Max Mara Finds Common Ground With Voltaire For Fall/Winter 2023
During Milan Fashion Week, the Italian fashion house Max Mara presented its Fall/Winter 2023 collection.
In search of modernity, the fashion house Max Mara returned to the stormy 18th century with a time machine. What happens in chat apps now used to happen in social clubs and grand balls back then, where news and ideas, real or fake, spread at lightning speed. Everyone was trying to make sense of the world and everyone had an opinion about every event.
Marquise Émilie du Châtelet (1706-1749) was a free-spirited Parisian mathematician whose philosophical masterpieces became the basis of rational thinking in the Age of Enlightenment. With wit as sharp as a surgeon's blade, she examined the problems of the age, spoke about women's education and role in society, about the afterlife and human happiness. Du Châtelet once said, "To be happy, you must give up your prejudices."
Du Châtelet had a lover. This man has been described as "Europe's first truly modern celebrity." It was Voltaire. At a time when philosophy and the natural sciences were tinged with a touch of mysticism, the pair spent ten years conducting scientific experiments and intellectually debating. As a woman, Émilie had to shout to be heard, but she managed to turn this into an advantage: "This male injustice, which excludes us from the world of science, at least serves the purpose of preventing us from writing bad books."
In the so-called Age of Reason, fashion was dominated by apotropaic vestiges of darker times: rich draperies, feathers, horseshoes, whale whiskers, ritual face paint, and tall wigs. According to Voltaire, du Châtelet hated superstition and necromancy (practices of magical witchcraft). In Max Mara's fashion story, du Châtelet seems to reject the complicated and restrictive styles of today.

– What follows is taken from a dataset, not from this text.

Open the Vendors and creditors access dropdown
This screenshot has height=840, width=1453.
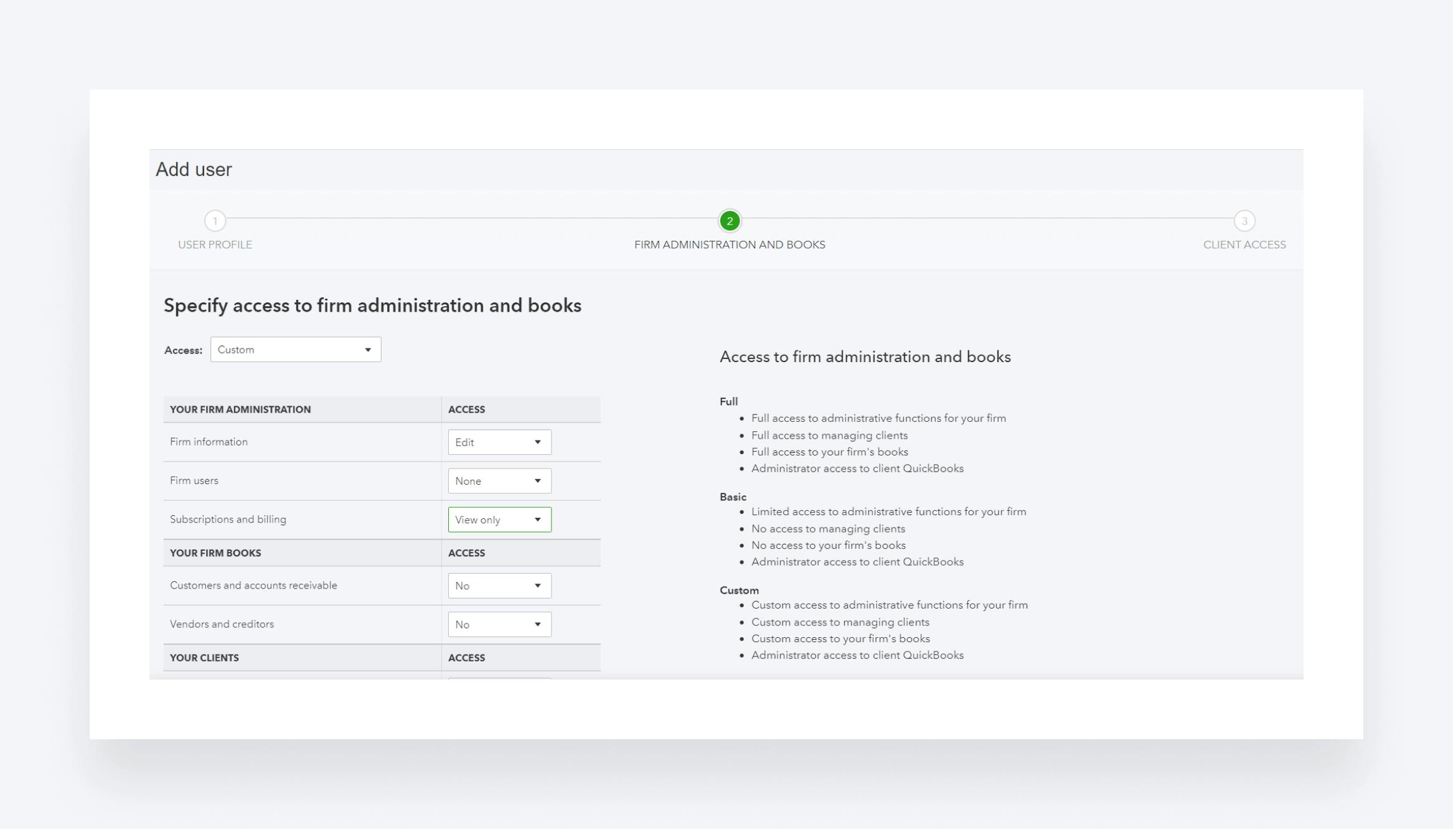click(499, 624)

Embroidered brocade, accentuated hips, bustiers, and shirts constructed with Newtonian precision, paired with minimalist turtleneck sweaters and chunky boots. Skirts based on side bow constructions - not covering the knees or reaching the ankles, held together with sporty pockets.
As if straight out of the future, the long-backed camel coat is replaced by luxurious damask on the catwalk. And the 18th century is so characteristic. details like double pleats falling off the shoulders adorn military-style coats and elegant cocktail dresses.
Du Châtelet often disguised herself as a man, it was the only way to enter male-only cafes and reason with the best minds of the day. So the Max Mara fashion house was inspired by many costumed characters: from high-ranking officials, who threw a coat over one shoulder, neat notaries, who tied their hair with black ribbons, to princes, who fashionably wore majestic cloaks.
Voltaire's poetry betrays that his love for du Châtelet was not based on mere physical attraction, describing the marquise as "a great man whose only fault is that he was born a woman." And now, three hundred years later, her gender is no longer an obstacle to her talent. She is one of a host of women whose wit and intelligence were instrumental in shaping this change. Max Mara's new collection, the Camelocracy, where reason and order come together with a dash of romance, pays homage to Madame du Châtelet and women like her.